Il réfute l’argument souvent avancé que Menu se « sacrifiait » pour ses camarades : « À l’époque, Menu était confronté à une difficulté profonde à dessiner ; il a alors souhaité s’investir plus dans la structure et nous a demandé, lors d’une réunion du comité éditorial, à ce qu’un rôle de coordinateur/administrateur lui soit confié, contre rémunération, ce que nous avons accepté. Mais rapidement, il a commencé à se plaindre que la tâche était écrasante et qu’elle l’empêchait de dessiner. Nous lui avons donc proposé d’engager quelqu’un pour le décharger de la partie la plus rébarbative de son travail. Mais il a refusé tout net cette solution ; sans pour autant cesser de se lamenter. Lorsque ces plaintes le reprenaient, nous lui répondions par la même proposition, qu’il déclinait à chaque fois de manière catégorique. À force de rejouer la même scène, nous avons fini par nous retrouver dans une situation sans issue, dont nous avons dû nous accommoder (par nous, je veux dire les co-fondateurs). Les choses ont continué sur ce mode, ponctuées par les crises de mauvaise humeur stériles de Menu, ses reproches et ses états souvent erratiques. »
JC Menu éditeur
Il revient encore sur cette séquence où Menu décide de créer son propre label pour publier les carnets de Tardi (2001). Ses associés laissent faire, pourquoi l’en empêcheraient-il ? Mais Menu reste salarié de la société… Heureusement d’ailleurs, car en dépit du nom de Tardi, les ventes ne suivent pas. Exit l’expérience de « JC Menu éditeur ».

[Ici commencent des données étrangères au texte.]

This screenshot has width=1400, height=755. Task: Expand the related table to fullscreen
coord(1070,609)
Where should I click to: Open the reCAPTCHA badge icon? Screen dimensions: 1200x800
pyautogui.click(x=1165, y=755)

Il revient ensuite sur les nombreuses disputes qui ponctuent les réunions après cette date : « J’ai le souvenir d’une réunion du comité éditorial en 2004 où un Menu ivre nous annonce qu’il « nous dissout » ; c’est à dire qu’il dissout le comité éditorial tout en nous disant qu’il sait que légalement il n’a pas le droit de le faire mais qu’il le fait quand même, etc. Ses raisons ? Il a 40 ans, il n’a rien, nous autres sommes connus… alors il veut l’Asso pour lui tout seul. Rien que ça ! Nous lui faisons valoir que nous n’avons pas à payer pour ses frustrations d’auteur, dans lesquelles nous ne sommes pour rien — mieux, nous l’avons toujours encouragé à dessiner, nous lui avons proposé des solutions pour le dégager de ce travail qu’il avait exigé ! Il répond qu’il s’est sacrifié pour nous et que nous lui devons quelque chose, nos carrières en l’occurrence. Il veut oublier que sans notre travail et sans nos livres, L’Association ne serait pas ce qu’elle est… »
Commence alors une guerre d’usure qui aura pour effet l’éloignement des auteurs-vedette de la maison : « Nous discutons pied à pied. Rien à faire, un mur, tout comme aujourd’hui. Il veut ce qu’il veut et il l’aura, quoi qu’il doive lui en coûter d’hypocrisie, de manœuvres sournoises et d’amitié perdue. Nous partons en bloc et nous le plantons-là, seul avec ses mensonges. »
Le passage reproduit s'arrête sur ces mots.